Task.Run(() => RetrieveDataContinuously());
}
else
{
Logger.LogError("SceneUnderstandingDataProvider.Start: Scene Understanding not supported.");
return;
}
}
次に、RetrieveData関数内のtry-catch句にて、scene understanding のクエリを設定します。SceneUnderstandingDataProvider.cs (167行目) シーンオブジェクトの種類、ワールドメッシュの有無、メッシュの粗さなどを設定し、SceneUnderstandingDataProvider.cs (177行目)「SceneUnderstanding.SceneObserver.ComputeSerializedAsync(querySettings, boundingSphereRadiusInMeters).GetAwaiter().GetResult();」 にて新規シーンの計算を実行します。
/// <summary>
/// Calls into the Scene Understanding APIs, to retrieve the latest scene as a byte array.
/// </summary>
/// <param name="enableQuads">When enabled, quad representation of scene objects is retrieved.</param>
/// <param name="enableMeshes">When enabled, mesh representation of scene objects is retrieved.</param>
/// <param name="enableInference">When enabled, both observed and inferred scene objects are retrieved. Otherwise, only observed scene objects are retrieved.</param>
/// <param name="enableWorldMesh">When enabled, retrieves the world mesh.</param>
/// <param name="lod">If world mesh is enabled, lod controls the resolution of the mesh returned.</param>
private void RetrieveData(float boundingSphereRadiusInMeters, bool enableQuads, bool enableMeshes, bool enableInference, bool enableWorldMesh, SceneUnderstanding.SceneMeshLevelOfDetail lod)
{
Logger.Log("SceneUnderstandingDataProvider.RetrieveData: Started.");
Stopwatch stopwatch = new Stopwatch();
stopwatch.Start();
try
{
SceneUnderstanding.SceneQuerySettings querySettings;
querySettings.EnableSceneObjectQuads = enableQuads;
querySettings.EnableSceneObjectMeshes = enableMeshes;
querySettings.EnableOnlyObservedSceneObjects = !enableInference;
querySettings.EnableWorldMesh = enableWorldMesh;
querySettings.RequestedMeshLevelOfDetail = lod;
// Ensure that the bounding radius is within the min/max range.

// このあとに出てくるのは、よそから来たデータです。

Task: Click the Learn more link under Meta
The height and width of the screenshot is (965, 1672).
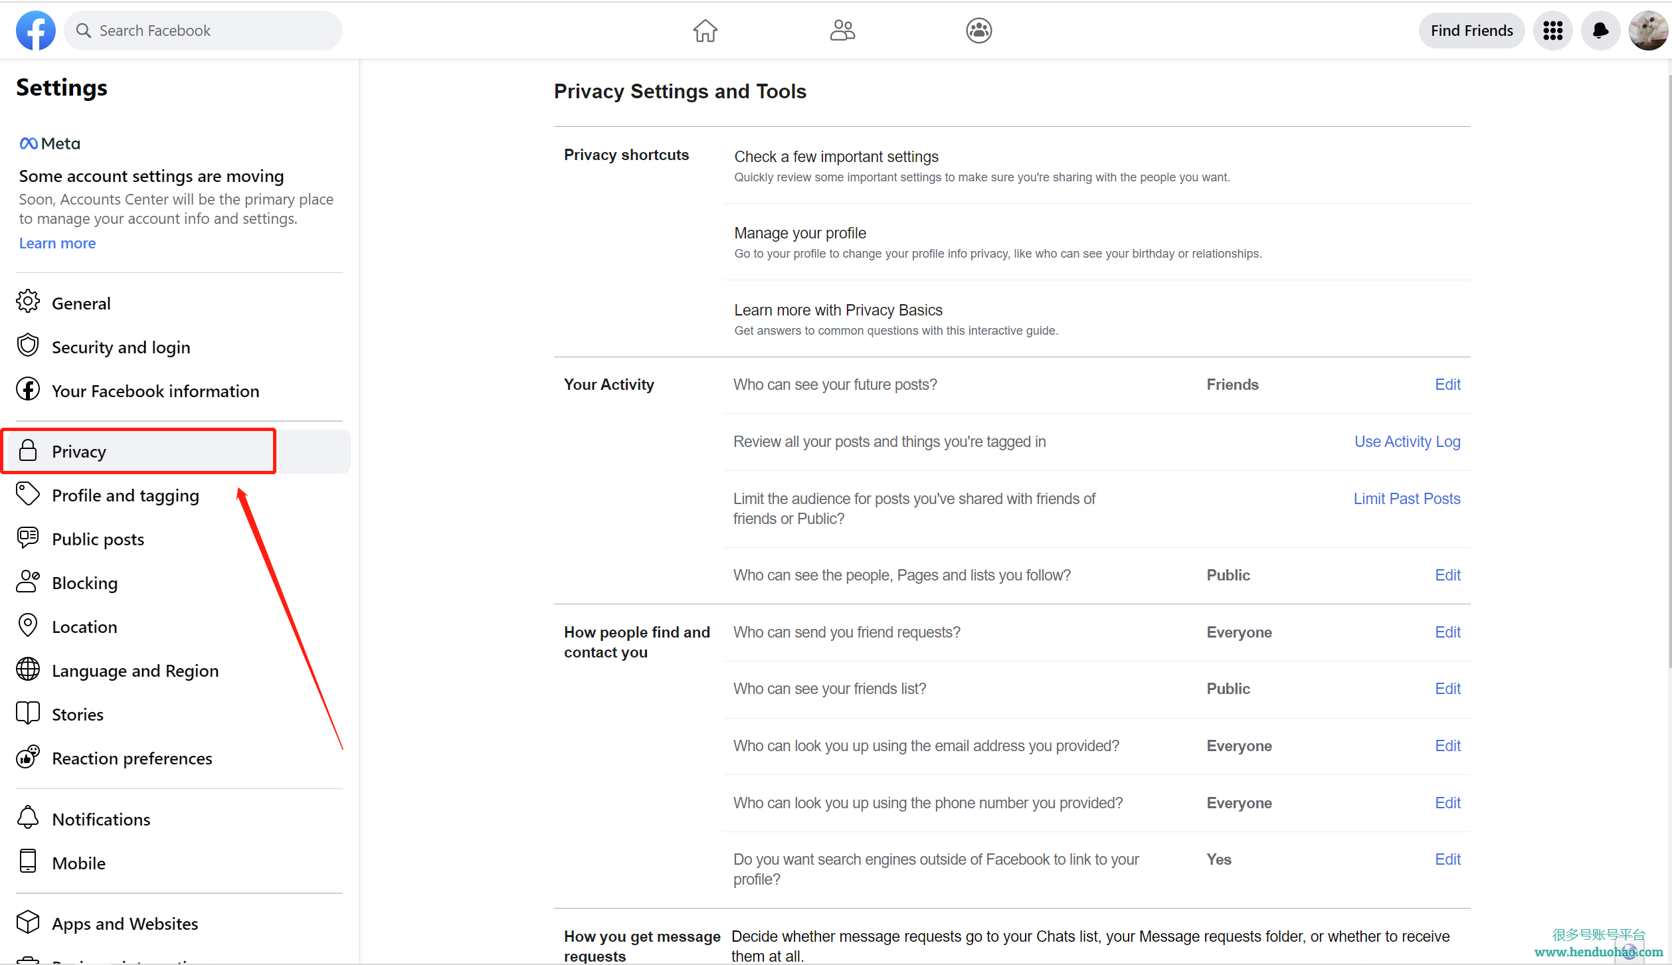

boundingSphereRadiusInMeters = Mathf.Clamp(boundingSphereRadiusInMeters, _minBoundingSphereRadiusInMeters, _maxBoundingSphereRadiusInMeters);
var serializedScene = SceneUnderstanding.SceneObserver.ComputeSerializedAsync(querySettings, boundingSphereRadiusInMeters).GetAwaiter().GetResult();
lock(_latestSerializedSceneLock)
{
_latestSerializedScene = new byte[serializedScene.Size];
serializedScene.GetData(_latestSerializedScene);
_latestSceneGuid = Guid.NewGuid();
}
}
catch(Exception e)
{
Logger.LogException(e);
}
参考文献
- Microsoft.MixedReality.SceneUnderstanding.Samples - UnitySample
- Scene understanding SDK overview
- Spatial mapping
- HoloLens 2 & Scene Understanding
おわりに
やってみた感じ、CG配置するのとオクルージョンをする際に非常に役立つと思います。ただ、体感の精度は非常に良いとまではいかないので実際にCGを配置してみて、どれくらいのUXの向上が見込まれるのかはこれから試してみようと思います。機械翻訳ではなく、自分で英語のドキュメントを翻訳しながら書いたので少しドキュメントの内容とズレている箇所があるかもしれませんが、ご了承いただけますと幸いです。Twitter ( @Futo_Horio ) でも Mixed Reality 関連の情報を発信しているので、そちらもご覧ください。最後までお読みいただき、ありがとうございました。
備考
Runtime ( ランタイム ) ・・・ アプリケーションの開発・実行の両方の機能を備えたソフトウェアから、開発の機能を除き、実効の機能のみを取り出したプログラムのことである。
NuGet ・・・ .NET Framework に対応する Free & Open source のパッケージマネージャーを指す。